Rio de Janeiro at a Glance
Living in Rio de Janeiro
People living in Rio de Janeiro are commonly referred to as Cariocas, a term derived from the name which Tupi Indians gave the houses first built by Portuguese settlers. The term does not only refer to the local population but includes everybody who has settled down in Rio de Janeiro and has taken up the relaxed lifestyle found in Rio de Janeiro. However, expats living in Rio de Janeiro often take a while to get used to said lifestyle. This is particularly the case if you value punctuality. Throughout Brazil, time is a rather flexible concept and arriving half an hour late is quite common.
Another aspect of life in Rio de Janeiro you need to get used to when making friends with Cariocas is that touching and kissing is a typical aspect of friendly interaction. Both men and women living in Rio de Janeiro tend to greet each other with kisses on the cheeks. Although this has no romantic or sexual connotation whatsoever, it may take some time for you to adjust. The people themselves are very open and welcoming, always going out of their way to help expats settle in.
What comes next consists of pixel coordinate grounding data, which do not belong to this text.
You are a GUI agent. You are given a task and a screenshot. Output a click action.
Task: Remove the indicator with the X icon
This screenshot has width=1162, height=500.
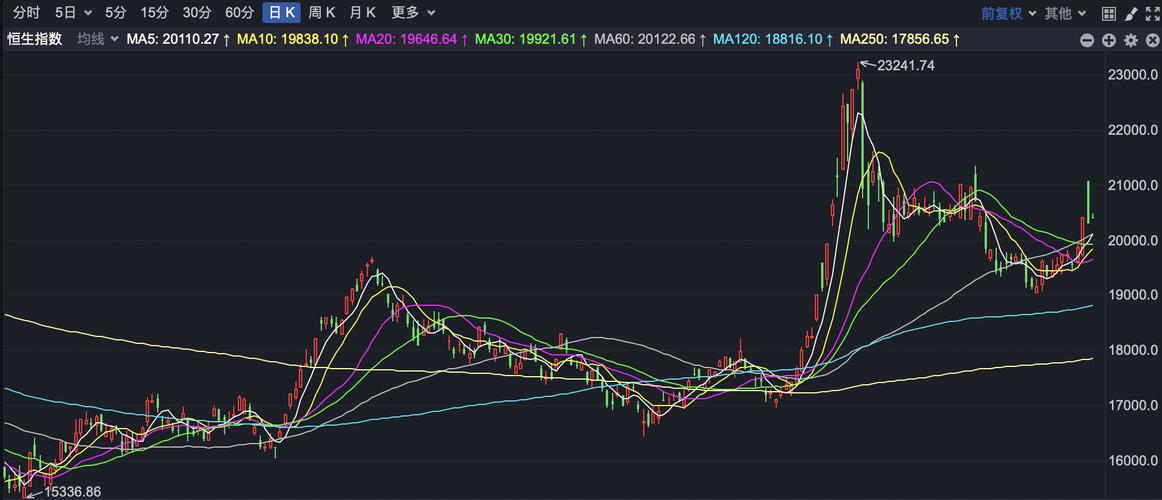1151,40
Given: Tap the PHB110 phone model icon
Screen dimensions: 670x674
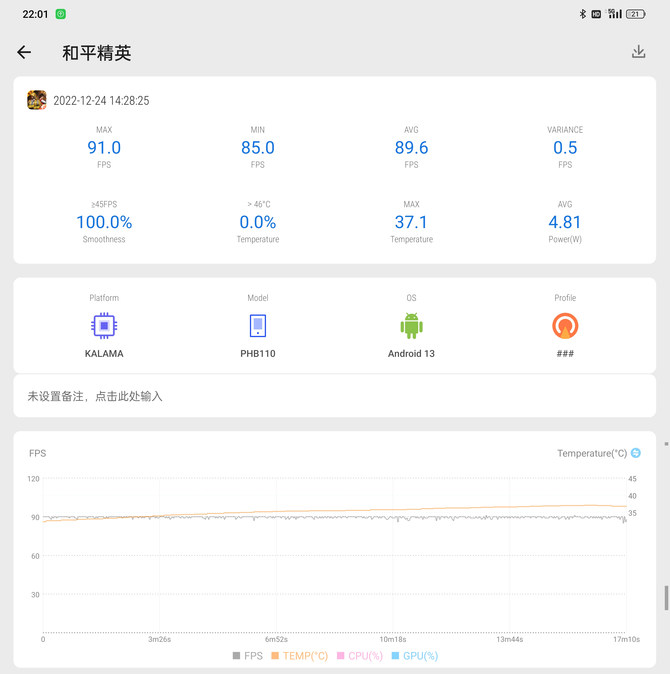Looking at the screenshot, I should pos(258,326).
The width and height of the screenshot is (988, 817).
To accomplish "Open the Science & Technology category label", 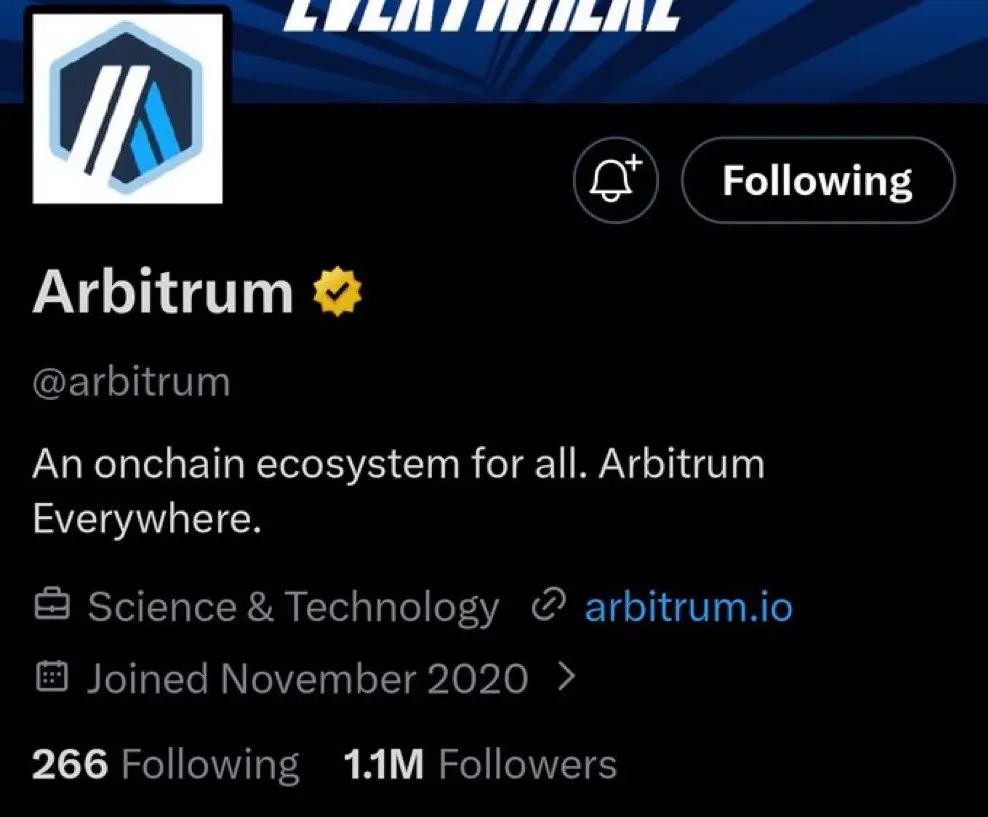I will [x=293, y=608].
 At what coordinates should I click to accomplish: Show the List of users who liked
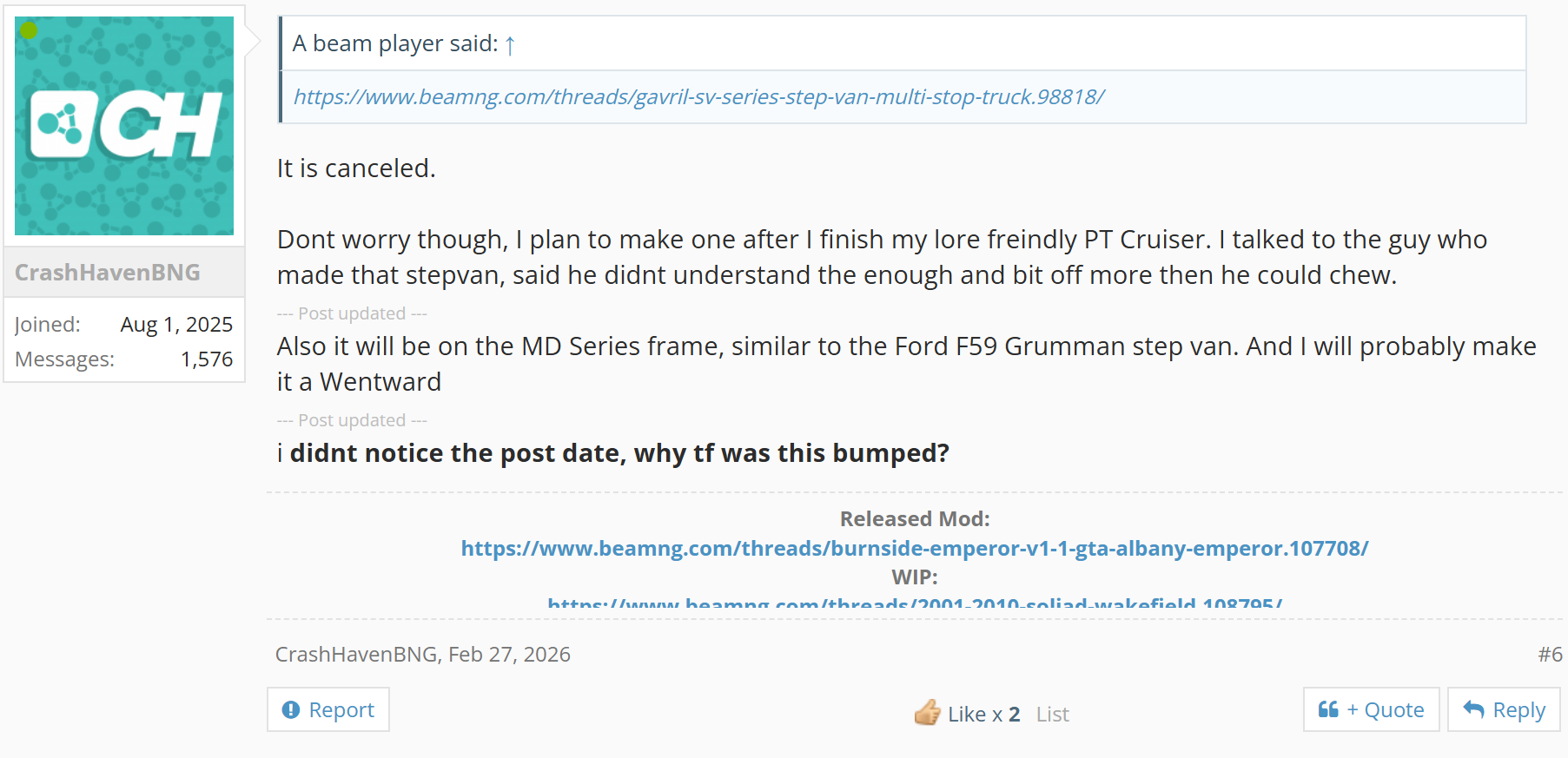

A sharp contrast to renowned and affluent areas like Copacabana and Ipanema are Rio’s working class districts, the favelas, exist in almost all neighborhoods of the city. Some of them grow into giant communities with up to 180,000 residents or more living in Rio de Janeiro’s poorer neighborhoods, such as Rocinha or São Conrado. They are home to exceptionally vibrant and diverse communities and the place of origin of most of Rio’s Samba schools.
Unfortunately, these slums are also rather problematic areas. The districts are constantly battling drug use, police brutality, and shootings. The latter are particularly dangerous as stray bullets tend to cause major damage. Despite their shaky reputation, the Favelas are still home to working families who simply try to make a living.
But because of their reputation, even the term is not considered to be exactly politically correct. Instead these districts are often referred to as morro (hill), in contrast to asfalto (asphalt), the richer and safer areas of Rio. As a consequence, the term favelado (favela resident) also sounds rather derogatory. It is advisable to use the term morador da comunidade instead.
Carnival in Rio
You cannot spend your life in Rio de Janeiro without getting sucked into the city’s Carnival extravaganza. Carnival in Rio is probably the most famous and exciting event in the entire calendar. People from around the world come to visit for this annual event and local Samba schools prepare for it all year. The Samba parade is the true highlight of life in Rio de Janeiro. It first started in the 1930s and grew rapidly to the show it is today.
However, there is much more to Carnival in Rio than the Samba parade. You should ensure you attend street carnival festivities which take place all over the city. They are free and open to anybody who wishes to participate. In addition to the parade and street festivities, there are numerous balls and parties before, during and after Carnival.